Featuring many a prominent role for wind instruments, Vivaldi’s works pit ritornello (group) textures against virtuosic soloists in order to bring out the timbre of the individual instruments. This charming release explores Vivaldi’s cultivation of the chamber concerto – a form which, leading on from the concerto grosso as well as the composer’s adaptation of Torelli’s solo concerto, comprises a


Bach, who transcribed a number of his concertosįor use as formal models, the Italian has enjoyed a late resurgence and now stands as one of music’s most frequently performed composers. Overcome, the prey is caught and the opening strain of hunting horns closes the piece.In view of Vivaldi’s immense popularity today, it’s astonishing to think that during the 19th century he was practically unknown. The soloist in this movement finds himself, unwittingly, as the prey ruthlessly pursued by the orchestra. Later on even the baying of hounds can be heard. The hunt is the subject of the finale and it opens with the imitation of hunting horns. In D minor, chromatic harmonies create a dreamy and wandering feeling while the entire movement passes by at a soft, gentle dynamic. In the middle movement, the peasants, exhausted from the festivities, fall asleep. Towards the end, the key shifts to the tonic minor and the tempo slows to a Larghetto when too many of the peasants have over-indulged themselves with the wine of Bacchus.
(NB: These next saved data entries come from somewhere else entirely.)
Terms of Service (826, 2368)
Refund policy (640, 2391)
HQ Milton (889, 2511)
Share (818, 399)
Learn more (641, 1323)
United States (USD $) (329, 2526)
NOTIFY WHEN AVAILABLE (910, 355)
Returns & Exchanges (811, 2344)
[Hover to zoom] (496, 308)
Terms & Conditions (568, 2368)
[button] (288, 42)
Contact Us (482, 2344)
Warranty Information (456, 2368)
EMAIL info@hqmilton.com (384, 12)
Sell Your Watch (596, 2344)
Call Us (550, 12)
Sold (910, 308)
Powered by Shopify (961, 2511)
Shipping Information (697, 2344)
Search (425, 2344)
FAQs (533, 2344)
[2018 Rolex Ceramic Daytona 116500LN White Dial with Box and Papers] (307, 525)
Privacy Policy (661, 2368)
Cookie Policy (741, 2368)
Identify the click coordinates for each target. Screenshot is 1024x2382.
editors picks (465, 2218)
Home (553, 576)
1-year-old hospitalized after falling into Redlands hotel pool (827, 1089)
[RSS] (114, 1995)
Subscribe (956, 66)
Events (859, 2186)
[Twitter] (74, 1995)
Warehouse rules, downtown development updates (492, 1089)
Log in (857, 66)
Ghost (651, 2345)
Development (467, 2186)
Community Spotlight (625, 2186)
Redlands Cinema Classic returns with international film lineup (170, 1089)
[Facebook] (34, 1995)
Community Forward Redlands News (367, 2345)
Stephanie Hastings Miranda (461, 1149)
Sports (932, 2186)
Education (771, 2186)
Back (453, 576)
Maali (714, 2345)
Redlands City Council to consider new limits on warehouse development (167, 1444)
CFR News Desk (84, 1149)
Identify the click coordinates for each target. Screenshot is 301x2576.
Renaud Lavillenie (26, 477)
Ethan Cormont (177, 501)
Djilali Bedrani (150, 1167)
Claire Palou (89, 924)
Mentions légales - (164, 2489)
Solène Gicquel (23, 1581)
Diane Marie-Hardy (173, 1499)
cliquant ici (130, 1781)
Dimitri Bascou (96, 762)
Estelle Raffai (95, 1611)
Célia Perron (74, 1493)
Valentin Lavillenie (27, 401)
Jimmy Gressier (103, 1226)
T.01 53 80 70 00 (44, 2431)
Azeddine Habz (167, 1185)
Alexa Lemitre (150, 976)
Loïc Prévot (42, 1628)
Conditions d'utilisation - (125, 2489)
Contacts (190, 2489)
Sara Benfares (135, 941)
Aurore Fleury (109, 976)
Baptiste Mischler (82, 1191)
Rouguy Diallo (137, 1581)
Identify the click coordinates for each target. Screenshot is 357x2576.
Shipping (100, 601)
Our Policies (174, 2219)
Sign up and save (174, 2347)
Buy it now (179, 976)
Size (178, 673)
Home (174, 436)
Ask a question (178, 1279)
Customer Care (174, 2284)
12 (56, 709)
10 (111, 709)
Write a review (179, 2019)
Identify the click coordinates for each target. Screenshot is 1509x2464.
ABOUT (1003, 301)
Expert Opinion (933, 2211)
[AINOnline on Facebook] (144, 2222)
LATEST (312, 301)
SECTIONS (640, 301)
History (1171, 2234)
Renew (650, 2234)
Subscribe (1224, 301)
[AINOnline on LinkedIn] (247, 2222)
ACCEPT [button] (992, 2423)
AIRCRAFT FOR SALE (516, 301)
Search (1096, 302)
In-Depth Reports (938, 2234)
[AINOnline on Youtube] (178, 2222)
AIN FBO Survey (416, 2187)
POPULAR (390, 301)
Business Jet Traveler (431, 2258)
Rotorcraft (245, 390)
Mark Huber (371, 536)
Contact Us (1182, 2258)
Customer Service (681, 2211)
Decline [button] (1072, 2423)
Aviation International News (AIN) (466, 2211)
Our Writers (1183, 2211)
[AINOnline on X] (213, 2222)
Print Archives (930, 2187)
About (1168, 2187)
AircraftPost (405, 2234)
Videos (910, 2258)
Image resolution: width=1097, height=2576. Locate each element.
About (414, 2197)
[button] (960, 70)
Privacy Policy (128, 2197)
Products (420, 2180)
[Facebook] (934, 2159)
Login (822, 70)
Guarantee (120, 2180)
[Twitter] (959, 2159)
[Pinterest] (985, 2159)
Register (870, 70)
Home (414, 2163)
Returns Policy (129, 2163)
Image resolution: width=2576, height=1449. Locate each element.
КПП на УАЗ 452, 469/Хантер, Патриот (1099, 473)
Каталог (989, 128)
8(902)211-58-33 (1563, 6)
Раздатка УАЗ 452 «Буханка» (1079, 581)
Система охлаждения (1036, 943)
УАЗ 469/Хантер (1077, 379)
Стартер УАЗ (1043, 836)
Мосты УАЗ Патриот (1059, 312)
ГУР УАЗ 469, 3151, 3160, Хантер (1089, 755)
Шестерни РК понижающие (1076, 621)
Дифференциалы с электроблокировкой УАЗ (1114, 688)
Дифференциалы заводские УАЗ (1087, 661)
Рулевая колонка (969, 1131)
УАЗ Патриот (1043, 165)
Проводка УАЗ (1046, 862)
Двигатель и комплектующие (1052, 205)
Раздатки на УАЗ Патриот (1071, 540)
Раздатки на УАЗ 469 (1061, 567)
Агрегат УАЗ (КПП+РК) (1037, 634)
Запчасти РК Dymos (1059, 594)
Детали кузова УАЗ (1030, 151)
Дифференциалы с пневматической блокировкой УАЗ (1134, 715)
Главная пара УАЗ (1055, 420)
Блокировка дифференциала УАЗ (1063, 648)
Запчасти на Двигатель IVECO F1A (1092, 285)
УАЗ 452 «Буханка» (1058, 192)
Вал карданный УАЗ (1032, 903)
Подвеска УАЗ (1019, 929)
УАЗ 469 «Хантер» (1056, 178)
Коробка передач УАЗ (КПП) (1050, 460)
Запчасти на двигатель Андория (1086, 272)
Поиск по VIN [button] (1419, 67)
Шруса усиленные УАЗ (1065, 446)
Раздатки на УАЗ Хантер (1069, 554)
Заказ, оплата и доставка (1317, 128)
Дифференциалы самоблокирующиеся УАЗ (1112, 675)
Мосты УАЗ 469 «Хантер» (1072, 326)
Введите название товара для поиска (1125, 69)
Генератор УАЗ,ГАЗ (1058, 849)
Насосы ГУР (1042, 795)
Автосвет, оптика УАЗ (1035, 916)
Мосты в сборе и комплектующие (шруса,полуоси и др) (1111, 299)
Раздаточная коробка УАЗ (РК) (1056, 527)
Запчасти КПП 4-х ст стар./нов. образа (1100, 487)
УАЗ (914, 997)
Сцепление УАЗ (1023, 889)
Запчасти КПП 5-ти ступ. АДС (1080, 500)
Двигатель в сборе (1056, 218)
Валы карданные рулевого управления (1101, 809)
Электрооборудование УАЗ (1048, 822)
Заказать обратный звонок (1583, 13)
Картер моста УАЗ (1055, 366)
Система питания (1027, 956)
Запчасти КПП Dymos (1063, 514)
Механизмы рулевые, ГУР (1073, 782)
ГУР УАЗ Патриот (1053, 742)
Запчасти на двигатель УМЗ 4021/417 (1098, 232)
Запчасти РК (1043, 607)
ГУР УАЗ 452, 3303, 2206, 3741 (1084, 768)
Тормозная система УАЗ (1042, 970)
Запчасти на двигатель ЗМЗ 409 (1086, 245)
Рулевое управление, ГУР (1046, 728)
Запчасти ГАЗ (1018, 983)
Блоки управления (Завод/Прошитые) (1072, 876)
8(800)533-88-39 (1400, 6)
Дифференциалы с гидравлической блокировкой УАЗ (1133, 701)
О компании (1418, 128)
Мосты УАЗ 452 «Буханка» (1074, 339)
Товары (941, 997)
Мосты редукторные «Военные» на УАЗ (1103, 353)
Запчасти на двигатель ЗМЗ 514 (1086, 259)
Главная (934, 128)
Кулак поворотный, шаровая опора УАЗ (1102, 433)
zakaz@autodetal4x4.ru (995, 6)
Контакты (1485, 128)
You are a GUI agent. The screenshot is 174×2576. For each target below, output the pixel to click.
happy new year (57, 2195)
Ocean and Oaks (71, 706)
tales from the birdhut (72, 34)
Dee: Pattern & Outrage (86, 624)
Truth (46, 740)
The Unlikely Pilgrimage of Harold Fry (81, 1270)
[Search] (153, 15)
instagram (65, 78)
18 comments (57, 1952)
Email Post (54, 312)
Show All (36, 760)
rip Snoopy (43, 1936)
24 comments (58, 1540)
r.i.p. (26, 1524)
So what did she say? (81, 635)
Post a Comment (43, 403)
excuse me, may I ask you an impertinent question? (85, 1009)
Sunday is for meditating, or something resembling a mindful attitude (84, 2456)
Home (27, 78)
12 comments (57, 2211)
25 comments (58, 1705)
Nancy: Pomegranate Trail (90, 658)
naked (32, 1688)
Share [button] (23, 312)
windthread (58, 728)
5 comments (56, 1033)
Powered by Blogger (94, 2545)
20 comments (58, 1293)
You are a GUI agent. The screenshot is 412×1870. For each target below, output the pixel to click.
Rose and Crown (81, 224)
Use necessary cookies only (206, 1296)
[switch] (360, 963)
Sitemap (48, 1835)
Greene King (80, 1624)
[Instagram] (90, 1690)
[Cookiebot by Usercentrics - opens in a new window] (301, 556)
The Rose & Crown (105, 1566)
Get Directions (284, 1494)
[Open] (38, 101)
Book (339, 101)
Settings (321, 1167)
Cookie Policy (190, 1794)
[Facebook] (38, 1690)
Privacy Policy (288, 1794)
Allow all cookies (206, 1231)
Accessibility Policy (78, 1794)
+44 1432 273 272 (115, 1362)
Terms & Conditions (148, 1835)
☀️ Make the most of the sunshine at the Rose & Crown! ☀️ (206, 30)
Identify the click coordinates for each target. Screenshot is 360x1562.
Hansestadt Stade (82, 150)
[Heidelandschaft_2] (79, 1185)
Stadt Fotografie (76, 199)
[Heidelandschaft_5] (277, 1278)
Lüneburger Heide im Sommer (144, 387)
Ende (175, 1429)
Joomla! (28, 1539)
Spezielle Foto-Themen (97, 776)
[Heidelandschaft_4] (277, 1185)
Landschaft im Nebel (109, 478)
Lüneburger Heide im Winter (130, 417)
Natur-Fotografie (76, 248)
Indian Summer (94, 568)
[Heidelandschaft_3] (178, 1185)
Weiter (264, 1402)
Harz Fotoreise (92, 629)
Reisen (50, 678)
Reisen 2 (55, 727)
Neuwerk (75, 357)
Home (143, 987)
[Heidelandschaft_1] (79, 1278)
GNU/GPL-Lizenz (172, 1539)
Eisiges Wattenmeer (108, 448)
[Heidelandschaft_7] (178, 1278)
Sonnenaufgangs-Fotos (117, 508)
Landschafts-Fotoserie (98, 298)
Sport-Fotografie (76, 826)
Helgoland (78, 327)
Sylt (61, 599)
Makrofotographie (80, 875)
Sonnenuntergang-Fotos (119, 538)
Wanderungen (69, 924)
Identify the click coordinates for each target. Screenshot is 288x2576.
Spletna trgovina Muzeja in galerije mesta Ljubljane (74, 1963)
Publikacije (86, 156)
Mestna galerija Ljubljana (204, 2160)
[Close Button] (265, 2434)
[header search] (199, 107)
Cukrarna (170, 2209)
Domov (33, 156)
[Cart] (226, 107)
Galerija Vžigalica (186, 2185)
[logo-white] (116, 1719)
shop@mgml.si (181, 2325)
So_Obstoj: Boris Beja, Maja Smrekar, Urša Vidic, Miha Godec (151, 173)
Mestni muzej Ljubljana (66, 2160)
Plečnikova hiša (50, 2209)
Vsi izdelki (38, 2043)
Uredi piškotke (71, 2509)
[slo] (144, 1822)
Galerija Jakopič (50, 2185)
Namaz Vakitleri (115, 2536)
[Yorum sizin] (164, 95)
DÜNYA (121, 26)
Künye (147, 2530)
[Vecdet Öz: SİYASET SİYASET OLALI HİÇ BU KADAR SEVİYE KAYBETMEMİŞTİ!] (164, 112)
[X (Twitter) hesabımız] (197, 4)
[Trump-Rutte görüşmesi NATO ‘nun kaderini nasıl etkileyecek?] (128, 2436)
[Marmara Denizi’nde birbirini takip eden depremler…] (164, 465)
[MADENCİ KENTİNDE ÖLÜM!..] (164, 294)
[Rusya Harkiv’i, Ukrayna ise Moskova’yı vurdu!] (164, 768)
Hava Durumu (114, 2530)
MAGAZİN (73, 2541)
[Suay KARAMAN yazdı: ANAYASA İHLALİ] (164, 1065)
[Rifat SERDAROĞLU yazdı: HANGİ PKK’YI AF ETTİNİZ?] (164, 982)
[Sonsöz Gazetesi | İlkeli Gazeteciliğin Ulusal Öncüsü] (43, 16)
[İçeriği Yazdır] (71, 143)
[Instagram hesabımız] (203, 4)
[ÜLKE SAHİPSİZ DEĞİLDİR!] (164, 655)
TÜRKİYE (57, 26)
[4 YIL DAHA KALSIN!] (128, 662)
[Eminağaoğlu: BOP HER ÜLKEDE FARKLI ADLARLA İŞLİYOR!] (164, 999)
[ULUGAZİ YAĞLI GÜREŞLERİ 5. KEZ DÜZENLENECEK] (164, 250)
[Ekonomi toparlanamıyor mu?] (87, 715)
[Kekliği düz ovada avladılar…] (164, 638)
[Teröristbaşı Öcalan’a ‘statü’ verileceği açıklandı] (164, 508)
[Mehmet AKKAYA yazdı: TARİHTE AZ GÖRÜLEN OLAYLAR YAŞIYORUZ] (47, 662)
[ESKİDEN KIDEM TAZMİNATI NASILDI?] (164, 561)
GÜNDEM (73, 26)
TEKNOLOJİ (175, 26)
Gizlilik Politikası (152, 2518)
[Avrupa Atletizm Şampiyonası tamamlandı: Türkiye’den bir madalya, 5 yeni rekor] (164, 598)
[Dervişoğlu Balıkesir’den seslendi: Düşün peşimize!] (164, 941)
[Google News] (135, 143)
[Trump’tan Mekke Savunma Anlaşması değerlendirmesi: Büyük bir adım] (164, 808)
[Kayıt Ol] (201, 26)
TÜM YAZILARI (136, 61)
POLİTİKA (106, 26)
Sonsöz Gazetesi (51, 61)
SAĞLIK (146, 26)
In the opening movement, in F major and marked Allegro, the peasants celebrate the bounties of the season with song and dance. The sounds of harvest are depicted in the third concerto, “Autumn,” of The Four Seasons.

Each divides neatly into three sections, correspondingly exactly to the three movements of each concerto. The author of the sonnets is unknown and it is possible that Vivaldi himself may have written them. A unique aspect of The Four Seasons is the sonnets Vivaldi supplied as an aid to the scenes depicted in the works. Composed in 1723 and published two years later in Amsterdam, they are actually part of Vivaldi’s larger opus 8, entitled Il cimento dell'armonia e dell'invenzione (The Contest Between Harmony and Invention), a set of twelve concerti for solo violin, string orchestra and continuo. The four concertos known as The Four Seasons are Antonio Vivaldi’s best-known works.